Beatrice e Donatella sono due ospiti di una comunità terapeutica per donne con disturbi mentali, dove sono sottoposte a misure di sicurezza. La loro imprevedibile amicizia le porterà ad una fuga strampalata e toccante, alla ricerca di un po’ di felicità.

Paolo Virzì torna con una commedia dalle innumerevoli sfaccettature. In “La pazza gioia” ’intento è chiaro e la realizzazione ben riuscita: raccontare il mondo di persone fragili e sopraffatte, normalmente condannate e recluse, ma senza farlo diventare un documentario di denuncia. La difficile realtà delle due protagoniste non è descritta infatti in maniera romanzata, piuttosto si presenta schietta e diretta allo spettatore, che difficilmente potrebbe non sentirsi vicino a quella strana coppia.
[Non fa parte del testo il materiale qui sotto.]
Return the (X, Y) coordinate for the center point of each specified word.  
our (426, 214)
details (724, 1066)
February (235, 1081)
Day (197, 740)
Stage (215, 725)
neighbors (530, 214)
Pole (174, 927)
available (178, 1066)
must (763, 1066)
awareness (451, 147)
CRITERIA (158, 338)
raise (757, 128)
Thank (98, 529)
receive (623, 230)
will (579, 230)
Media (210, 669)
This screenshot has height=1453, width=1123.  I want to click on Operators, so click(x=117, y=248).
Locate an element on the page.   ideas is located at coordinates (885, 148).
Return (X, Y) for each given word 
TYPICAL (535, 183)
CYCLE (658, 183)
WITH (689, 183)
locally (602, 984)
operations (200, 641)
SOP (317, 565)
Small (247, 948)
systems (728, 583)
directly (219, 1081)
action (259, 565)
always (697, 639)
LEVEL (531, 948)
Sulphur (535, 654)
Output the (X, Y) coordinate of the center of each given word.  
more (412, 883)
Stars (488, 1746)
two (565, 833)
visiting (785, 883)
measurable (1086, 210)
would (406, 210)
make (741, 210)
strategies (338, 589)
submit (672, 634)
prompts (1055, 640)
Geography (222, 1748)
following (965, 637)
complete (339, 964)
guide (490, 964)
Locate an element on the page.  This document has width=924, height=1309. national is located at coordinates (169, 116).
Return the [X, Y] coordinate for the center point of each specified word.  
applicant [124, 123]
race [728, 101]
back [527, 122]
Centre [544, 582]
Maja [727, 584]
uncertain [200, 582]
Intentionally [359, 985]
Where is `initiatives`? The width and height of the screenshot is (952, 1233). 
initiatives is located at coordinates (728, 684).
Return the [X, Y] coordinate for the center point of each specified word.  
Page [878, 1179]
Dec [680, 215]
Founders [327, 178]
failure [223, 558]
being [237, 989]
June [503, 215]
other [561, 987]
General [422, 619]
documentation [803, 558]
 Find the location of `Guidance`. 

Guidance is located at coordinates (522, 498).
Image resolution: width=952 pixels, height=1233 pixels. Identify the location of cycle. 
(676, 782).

La sceneggiatura, di Francesca Archibugi, ricca delle tante sfumature che un soggetto simile richiede, è ben equilibrata tra commedia e dramma, tra razionalità e follia, senza lasciare spazio a semplicistici luoghi comuni o ironie forzate.

Toccante, profonda e mai eccessiva, l’interpretazione delle due attrici protagoniste. Valeria Bruni Tedeschi porta sullo schermo con estrema naturalezza l’eccentrica solitudine di Beatrice; Micaela Ramazzotti riesce ad esprimere tutta la fragile forza di Donatella che spesso è in realtà collegata a ciò che accade intorno a lei, piuttosto che nella sua testa.

Un film che diverte e commuove, ma che soprattutto porta lo spettatore a guardare la propria realtà da un punto di vista diverso, troppo spesso emarginato, disprezzato e inascoltato.